Legends (1921) is a volume closely related to Can Grande's Castle. Here are eleven stories placed against seven different backgrounds. All of them are as unusual as what the reader had come to expect of Miss Lowell; the first one must be rated among her most dazzling achievements: a tour de force with colors as strange and metallic as the scene it pictures. As in her previous books, this poet made even the most casual scene an adventure in excitement.

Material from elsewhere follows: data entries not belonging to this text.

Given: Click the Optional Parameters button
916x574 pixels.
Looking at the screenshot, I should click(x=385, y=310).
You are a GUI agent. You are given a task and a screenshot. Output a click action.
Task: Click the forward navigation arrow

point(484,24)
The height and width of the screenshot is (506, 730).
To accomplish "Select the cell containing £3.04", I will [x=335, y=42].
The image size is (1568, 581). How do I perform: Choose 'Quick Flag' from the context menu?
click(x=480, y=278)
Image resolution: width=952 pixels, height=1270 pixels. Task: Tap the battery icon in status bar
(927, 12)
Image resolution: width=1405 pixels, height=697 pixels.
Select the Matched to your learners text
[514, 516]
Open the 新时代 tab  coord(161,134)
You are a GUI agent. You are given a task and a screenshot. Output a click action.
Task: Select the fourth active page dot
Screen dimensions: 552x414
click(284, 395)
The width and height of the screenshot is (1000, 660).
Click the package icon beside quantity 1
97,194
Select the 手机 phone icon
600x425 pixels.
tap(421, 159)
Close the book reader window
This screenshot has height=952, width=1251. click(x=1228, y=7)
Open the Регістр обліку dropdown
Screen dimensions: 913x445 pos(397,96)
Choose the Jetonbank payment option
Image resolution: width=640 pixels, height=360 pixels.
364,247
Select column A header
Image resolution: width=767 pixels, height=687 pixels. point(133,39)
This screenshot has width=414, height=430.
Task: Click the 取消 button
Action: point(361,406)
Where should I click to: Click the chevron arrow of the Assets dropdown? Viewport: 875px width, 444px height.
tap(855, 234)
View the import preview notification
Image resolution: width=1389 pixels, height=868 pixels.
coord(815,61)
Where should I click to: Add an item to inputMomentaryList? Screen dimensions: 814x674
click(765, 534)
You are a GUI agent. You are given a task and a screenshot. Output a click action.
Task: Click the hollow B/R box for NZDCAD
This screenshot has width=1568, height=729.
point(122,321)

Miss Lowell's more recent poetry established a closer kinship with her backgrounds. Less experimental than her previous verse, such poems as "Meeting-House Hill" and "Lilacs" (to be included in What's O'Clock?, which will be published in the fall of 1925) are as tartly native as the essays of Emerson; it is her New England, as she claims in "Lilacs,” because her roots are in it. Besides Miss Lowell's original poetry, she undertook many studies in foreign literatures; she made the English versions of the poems translated from the Chinese by Florence Ayscough in the vivid Fir-Flower Tablets (1921). She also wrote two volumes of critical essays: Six French Poets (1915) and Tendencies in Modern American Poetry (1917), both of them being invaluable aids to the student of contemporary literature. Two years after its publication she acknowledged the authorship of the anonymous A Critical Fable (1922), a modern sequel to James Russell Lowell's A Fable for Critics. Her monumental John Keats, an exhaustive biography and analysis of the poet in two volumes, appeared early in 1925.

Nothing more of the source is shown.